100% this. There is a glass ceiling to the quality of a search engine if it's free; it starts with G.
The paid option hasn't been explored yet, and for good reason I think: in principle, you need training data for it to be any good. And, again in principle, the only way to amass user data is for the service to be free, leveraging that to sharpen the tool.
So in principle, I reckon this is doomed to fail. But I might be wrong. I HOPE I'm wrong. And that's enough.
Personally, I don't have a problem with a service using aggregated usage data to improve their algorithms, even if that is technically "tracking" me. It's the selling of personalized segment data that bothers me.
ohduran probably means that there is no a priori logical reason for the two to go together. In theory they could be separated. However, it is far too enticing of a profit opportunity to use aggregated data if one has it en masse to sell personalized data.
I happen to disagree; almost any for-profit business is going to be doing some sort of aggregated usage data. I mean at the most basic level they've got to be tracking the number of customers they have. That doesn't mean all for-profit businesses ultimately devolve into data selling businesses.
Although perhaps ohduran is advancing a more nuanced argument. In particular perhaps the more detailed usage data you track, the more likely the siren call of selling that data is to be attractive. In order to compete with Google on search quality, perhaps you do need sufficiently detailed usage data that the call becomes irresistible.
I'm still not convinced that's true, but I could see how it plays out.

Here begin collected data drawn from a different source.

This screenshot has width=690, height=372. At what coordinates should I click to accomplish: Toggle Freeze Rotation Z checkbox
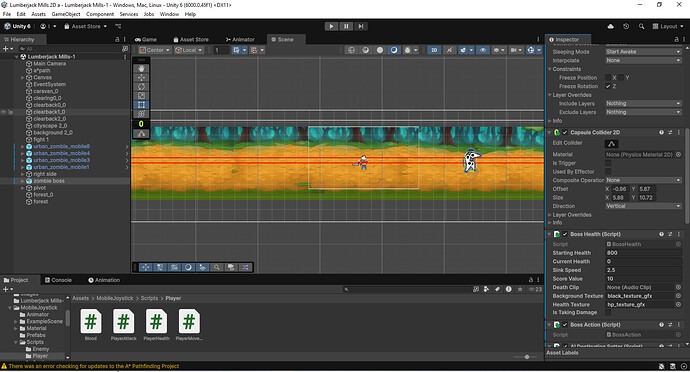(x=608, y=86)
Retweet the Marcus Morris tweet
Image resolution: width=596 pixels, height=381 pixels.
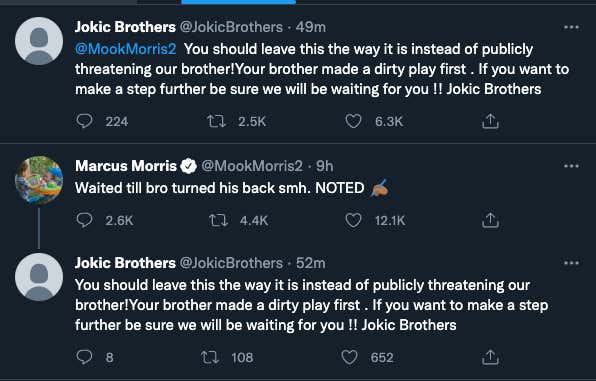pyautogui.click(x=219, y=220)
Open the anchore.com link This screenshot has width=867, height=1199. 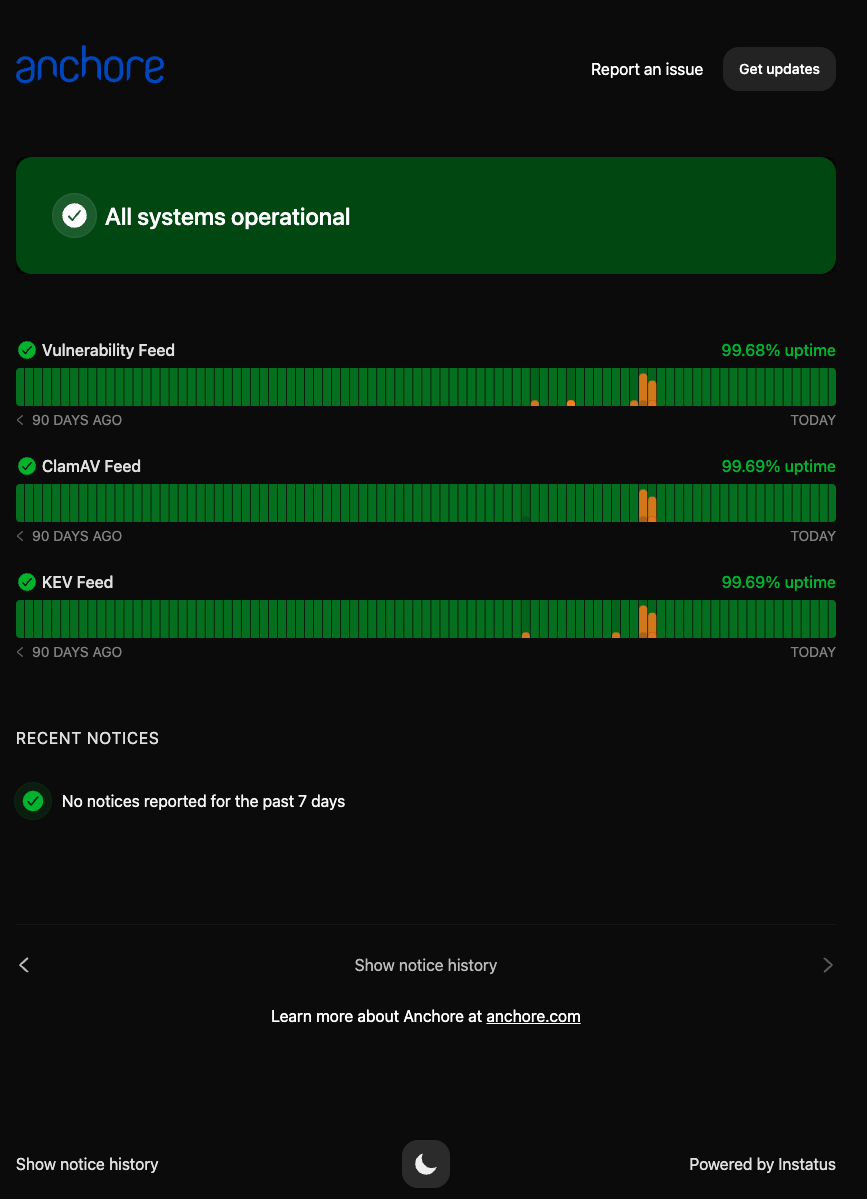[533, 1016]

Oh wow, perhaps I was too terse and left too much room for interpretation. I meant that there is no way for a for-profit company to eventually sell personalized segment data once it has it, even if there were initial promises not to do so.
In that regard, the "siren call", as dwohnitmok says, it's a very appropriate way of encapsulating what I meant. You can be bold and not do it, but as soon as you have investors, they are going to demand it , pressure you into doing it, and if you do not comply replace you with someone who will not be sitting in a potentially profitable line of business and do nothing.
That's not really true. Google & Facebook only sell targeting for a reason: it's more profitable than selling the data itself. Why would you sell the user data you worked so hard to collect when you can sell targeting on it again and again? It's actually in Google & Facebook's interest that no one except them have data on you.
What kind of training are the users providing that makes G better? I thought their secret was that they have better infrastructure to crawl and organize information?
I don't see how a paid search engine has a disadvantage here.
One very simple metric to improve search results is testing how long a user visits a site. When users search for something, click a link and return to google seconds later you can assume that the result did not match what the user was searching for.
Because they're so dominant they can make changes to the system that make it worse. Haven't you noticed the decline in quality of Google search results over these past few years?
i find google is useless at this. They throw out irrelevant results that the Wise Men of Google think you want to see, or that they'd like you to see. DDG pay more attention to your wording. The drawback is they have fewer indexed pages.
I'd also wager this is probably the most useful or close to the most useful metrics you can use. With this metric, plus the user's persona (male or female, teen or elderly, and so forth), you have a fairly accurate user driven ranking system.
because the underlying assumption is that what they'll tell you is the truth, and that's not necessarily the case. Think of a Firefox plugin in, AdNauseam style, that always says NO.
But there's nothing stopping the same people from gaming existing logic that tracks user behavior except security through obscurity. But you also get dirty data via tracking where it's indistinguishable from backend if user found what they want or just gave up on trying for example.
It's a good point. I'm no expert, so take this with a grain of salt, but assuming that it's just a matter of infrastructure, then Bing wouldn't suck so much. Microsoft has the means, the engineering power and the incentive to crush a direct competitor. And yet, it sucks.
So in practice, the more data you have, the better the engine is. I don't have a theoretical reason for why that is the case, but thing is I don't actually need it.
Every time you click a result link, and every time you bounce back from that link, probably also scroll position and hovering, you are providing potentially useful training data.
One possible upside is the Metafilter principle: If you charge $5, you get a higher quality signal by excluding a lot of chaff. The probability that your search engine user is human gets much closer to 1, and you save a lot (but not all) of the anti-abuse effort. This gives you better signal on which websites are interesting, so you need possibly orders of magnitude less data to do a good job.
The paid option hasn't been explored yet, and for good reason I think: in principle, you need training data for it to be any good. And, again in principle, the only way to amass user data is for the service to be free, leveraging that to sharpen the tool.
So in principle, I reckon this is doomed to fail. But I might be wrong. I HOPE I'm wrong. And that's enough.